## A new weekly column by Marshall Flores

This Oscar season, I am excited to announce the introduction of formal predictive models on Awards Daily. These models will attempt to forecast winners in 21 categories based on past data and trends. As far as I know, this will make Awards Daily the most prominent Oscars site to utilize statistical models for predicting the Academy Awards, providing an informed alternative to Nate Silver and his future work.

I won’t claim that statistics can tell everything we need to know about predicting the Oscars – as far as I’m concerned, predicting using stats is actually as much art as science, especially so with the Oscars, given that we’ll never have access to the best possible data for such an undertaking – AMPAS voter preferences. But I certainly do believe that statistics can tell an important part of the story. Statistics can provide empirical validation of conventional wisdom: specifically, which precursors and indicators are significant in predicting Oscar winners, and which are not. Through my analysis so far, I have found that many of the predicting rules-of-thumb we longtime Oscar watchers have grown up with over the years can actually be supported by statistical evidence.

Over the next few weeks I will review some fundamental statistical concepts and methods, with the purpose of building up enough fundamental knowledge to understand the models Awards Daily will be using, how they arrive at their predictions. I’m well aware that many of you may be math-averse and will balk at seeing a lot of symbols, terms, and graphs on a film site. But I will try my very best to keep what I write about accessible to a general audience, and will certainly give relevant examples in each post to illustrate the concepts I introduce.

To begin, let’s look at some data of Oscar Best Picture winners from 1980-2012: how many nominations each BP winner received, and how many Oscars each ultimately won. A table of the past 33 BP winners:

We can use something called a *histogram* to show how nominations and wins are distributed. A histogram is a common way to show the shape of data. It sums up frequencies, how often certain numerical outcomes occur. Visualizing data is an important first step before doing any type of formal statistical analysis – not only can they help verify that certain requirements are met before using certain statistical techniques, but they can also help in making hypotheses that we can later test.

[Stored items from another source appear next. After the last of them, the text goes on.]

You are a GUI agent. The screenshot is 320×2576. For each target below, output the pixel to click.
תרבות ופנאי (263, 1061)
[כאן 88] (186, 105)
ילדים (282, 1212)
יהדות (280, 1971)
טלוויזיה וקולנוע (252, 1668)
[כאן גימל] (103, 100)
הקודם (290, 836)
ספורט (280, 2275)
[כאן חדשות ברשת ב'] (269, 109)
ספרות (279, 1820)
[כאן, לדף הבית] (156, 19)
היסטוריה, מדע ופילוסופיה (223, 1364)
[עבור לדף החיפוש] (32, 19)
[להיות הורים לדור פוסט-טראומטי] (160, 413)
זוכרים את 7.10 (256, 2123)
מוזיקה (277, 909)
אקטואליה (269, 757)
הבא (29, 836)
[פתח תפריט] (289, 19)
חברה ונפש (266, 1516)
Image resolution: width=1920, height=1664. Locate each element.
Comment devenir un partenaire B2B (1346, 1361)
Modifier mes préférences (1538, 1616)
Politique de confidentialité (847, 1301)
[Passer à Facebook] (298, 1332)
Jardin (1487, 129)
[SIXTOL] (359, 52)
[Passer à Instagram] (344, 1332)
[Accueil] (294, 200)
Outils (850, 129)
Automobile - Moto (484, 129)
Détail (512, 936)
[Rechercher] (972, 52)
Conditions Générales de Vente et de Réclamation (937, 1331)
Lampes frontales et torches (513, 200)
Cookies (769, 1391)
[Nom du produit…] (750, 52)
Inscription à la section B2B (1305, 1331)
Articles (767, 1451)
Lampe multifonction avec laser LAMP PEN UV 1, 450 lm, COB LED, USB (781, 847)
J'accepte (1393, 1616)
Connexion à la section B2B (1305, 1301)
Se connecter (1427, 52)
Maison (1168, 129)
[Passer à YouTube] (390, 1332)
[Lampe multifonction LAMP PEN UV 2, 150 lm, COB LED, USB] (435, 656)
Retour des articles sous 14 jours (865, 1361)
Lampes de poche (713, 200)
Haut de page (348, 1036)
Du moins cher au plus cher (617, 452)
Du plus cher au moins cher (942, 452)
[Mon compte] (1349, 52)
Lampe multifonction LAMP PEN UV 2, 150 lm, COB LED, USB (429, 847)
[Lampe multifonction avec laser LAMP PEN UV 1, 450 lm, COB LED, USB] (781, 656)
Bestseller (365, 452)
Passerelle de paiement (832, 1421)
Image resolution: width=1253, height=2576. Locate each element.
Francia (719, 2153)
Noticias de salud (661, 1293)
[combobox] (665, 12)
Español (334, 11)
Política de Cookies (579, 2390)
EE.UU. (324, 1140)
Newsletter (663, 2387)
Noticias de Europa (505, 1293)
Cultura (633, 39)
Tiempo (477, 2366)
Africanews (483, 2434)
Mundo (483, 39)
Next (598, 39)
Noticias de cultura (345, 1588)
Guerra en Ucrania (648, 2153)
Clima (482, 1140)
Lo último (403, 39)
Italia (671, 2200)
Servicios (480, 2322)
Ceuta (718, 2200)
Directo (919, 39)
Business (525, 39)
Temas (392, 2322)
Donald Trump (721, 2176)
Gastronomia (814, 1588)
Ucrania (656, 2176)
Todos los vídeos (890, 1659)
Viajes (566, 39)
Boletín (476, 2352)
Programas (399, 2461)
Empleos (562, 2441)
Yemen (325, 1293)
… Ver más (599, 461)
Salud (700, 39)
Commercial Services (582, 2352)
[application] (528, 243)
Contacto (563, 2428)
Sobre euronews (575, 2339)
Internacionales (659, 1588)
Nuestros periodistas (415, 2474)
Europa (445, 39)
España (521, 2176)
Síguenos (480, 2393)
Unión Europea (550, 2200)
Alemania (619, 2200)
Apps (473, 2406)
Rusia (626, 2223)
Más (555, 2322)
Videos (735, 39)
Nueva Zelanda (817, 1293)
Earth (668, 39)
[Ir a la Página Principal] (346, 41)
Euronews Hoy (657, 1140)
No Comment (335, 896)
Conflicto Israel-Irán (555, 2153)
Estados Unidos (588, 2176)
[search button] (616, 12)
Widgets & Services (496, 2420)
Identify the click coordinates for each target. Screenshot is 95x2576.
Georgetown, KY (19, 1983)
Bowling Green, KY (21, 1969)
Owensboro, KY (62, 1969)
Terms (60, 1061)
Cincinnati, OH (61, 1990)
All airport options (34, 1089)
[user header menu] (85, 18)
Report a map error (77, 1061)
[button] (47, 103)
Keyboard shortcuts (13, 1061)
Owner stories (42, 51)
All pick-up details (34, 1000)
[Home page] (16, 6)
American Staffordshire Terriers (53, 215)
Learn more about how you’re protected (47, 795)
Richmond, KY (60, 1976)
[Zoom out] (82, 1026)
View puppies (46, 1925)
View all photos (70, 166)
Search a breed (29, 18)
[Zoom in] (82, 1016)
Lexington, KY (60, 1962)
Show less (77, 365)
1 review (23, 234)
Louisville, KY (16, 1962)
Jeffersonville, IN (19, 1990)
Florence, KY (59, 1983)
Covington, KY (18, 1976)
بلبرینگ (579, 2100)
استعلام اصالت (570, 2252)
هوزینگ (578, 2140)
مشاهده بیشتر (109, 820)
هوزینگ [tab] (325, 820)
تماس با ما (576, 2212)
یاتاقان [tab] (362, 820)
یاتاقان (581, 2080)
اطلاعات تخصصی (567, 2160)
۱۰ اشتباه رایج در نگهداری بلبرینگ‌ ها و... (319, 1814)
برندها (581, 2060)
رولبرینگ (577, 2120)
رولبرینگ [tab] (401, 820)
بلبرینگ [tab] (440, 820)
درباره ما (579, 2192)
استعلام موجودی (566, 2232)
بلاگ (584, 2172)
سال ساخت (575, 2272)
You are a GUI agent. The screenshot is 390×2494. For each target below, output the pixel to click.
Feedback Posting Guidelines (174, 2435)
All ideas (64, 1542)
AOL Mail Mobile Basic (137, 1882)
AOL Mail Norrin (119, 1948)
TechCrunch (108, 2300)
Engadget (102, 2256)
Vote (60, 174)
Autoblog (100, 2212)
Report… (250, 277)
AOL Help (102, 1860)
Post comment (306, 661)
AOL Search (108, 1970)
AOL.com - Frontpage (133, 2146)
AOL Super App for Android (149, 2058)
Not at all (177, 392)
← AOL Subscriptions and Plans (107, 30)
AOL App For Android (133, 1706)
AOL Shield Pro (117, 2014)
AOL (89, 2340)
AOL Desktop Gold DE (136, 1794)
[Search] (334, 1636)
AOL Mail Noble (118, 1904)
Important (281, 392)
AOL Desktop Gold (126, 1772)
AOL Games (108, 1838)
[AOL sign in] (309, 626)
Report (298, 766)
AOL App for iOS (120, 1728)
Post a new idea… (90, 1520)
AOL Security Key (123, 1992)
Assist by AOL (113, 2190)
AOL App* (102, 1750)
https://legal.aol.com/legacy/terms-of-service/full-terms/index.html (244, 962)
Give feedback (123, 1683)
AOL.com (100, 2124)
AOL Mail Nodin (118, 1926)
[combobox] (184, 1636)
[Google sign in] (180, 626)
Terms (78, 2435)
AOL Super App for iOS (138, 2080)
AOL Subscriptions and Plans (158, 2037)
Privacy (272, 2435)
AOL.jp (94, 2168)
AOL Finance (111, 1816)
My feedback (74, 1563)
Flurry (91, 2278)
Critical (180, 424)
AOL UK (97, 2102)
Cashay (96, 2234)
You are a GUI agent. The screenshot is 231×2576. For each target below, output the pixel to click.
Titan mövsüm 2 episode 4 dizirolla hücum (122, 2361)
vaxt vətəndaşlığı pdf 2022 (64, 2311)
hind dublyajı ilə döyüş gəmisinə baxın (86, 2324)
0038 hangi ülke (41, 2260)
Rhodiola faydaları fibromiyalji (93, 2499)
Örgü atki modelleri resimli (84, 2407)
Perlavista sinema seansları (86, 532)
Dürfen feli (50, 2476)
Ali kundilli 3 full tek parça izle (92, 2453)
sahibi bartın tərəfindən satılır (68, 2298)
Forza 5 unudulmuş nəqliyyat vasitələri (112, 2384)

As you can see, the histogram is comprised of a series of columns. The height of each column is the sum of how often something occurred. For example, in the past 33 years, there was only **one** BP winner in the past 33 years (The Departed) that received 5 total nominations, there were **two** BP winners (Crash, Ordinary People) that received 6, and so forth. We can see that the distribution has two peaks (bimodal), indicating the most frequent outcomes: there were 5 BP winners that received 8 nominations, and another 5 that received 11 nominations.More importantly, we can also see that the distribution of nominations is a little** left/negatively skewed**. This means that most of the data are concentrated on the right side of the graph, and the few outcomes that are on the left side are “dragging” (skewing) the overall shape of the distribution to the left a bit. Because of this shape, we can make the reasonable observation that BP winners tend to receive more nominations than less. This is an inference that can (and will) be tested in a future post.

Now let’s take a look at how wins are distributed among the past 33 BP winners.

Here, the distribution of wins is quite different from the distribution of nominations. For one thing, there’s only one peak (unimodal distribution) – 11 BP winners won a total of 4 Oscars total over the past 33 years, so it would appear that winning 4 Oscars is the most frequent outcome, occurring about one-third of the time. Since most of the data is now clustered to the left, we say that the distribution is **right/positively skewed**. As a result, we can infer that AMPAS tends to like spreading the wealth, and that big sweeps of the Return of the King or Slumdog Millionaire sort are rare.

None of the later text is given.